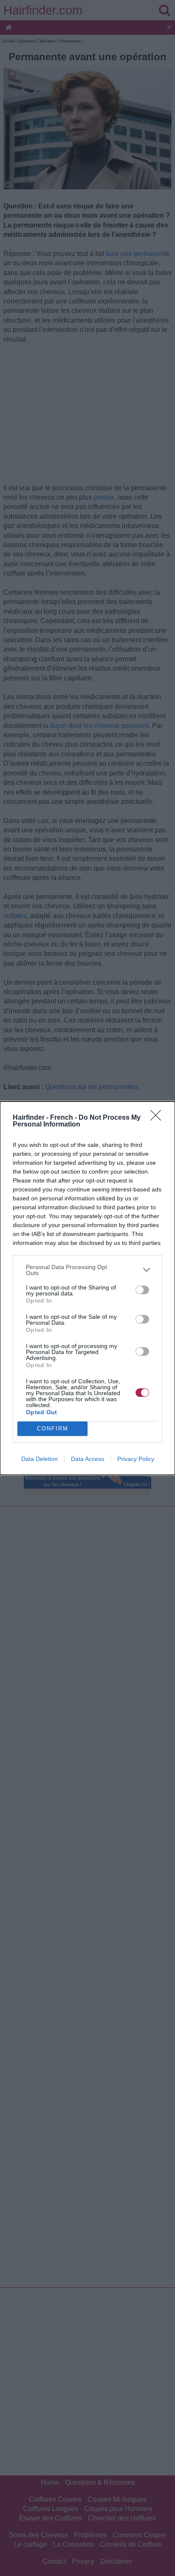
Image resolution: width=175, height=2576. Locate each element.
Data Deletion (39, 1458)
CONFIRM (52, 1428)
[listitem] (87, 1270)
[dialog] (87, 1288)
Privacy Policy (135, 1458)
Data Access (87, 1458)
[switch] (142, 1290)
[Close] (158, 1118)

———

ACTIVITY >> Once the pictures are set aside, repeat the data above exactly.

EXPECTED ANSWER >>
Image resolution: width=175, height=2576. Locate each element.
Data Deletion (39, 1458)
CONFIRM (52, 1428)
[listitem] (87, 1270)
[dialog] (87, 1288)
Privacy Policy (135, 1458)
Data Access (87, 1458)
[switch] (142, 1290)
[Close] (158, 1118)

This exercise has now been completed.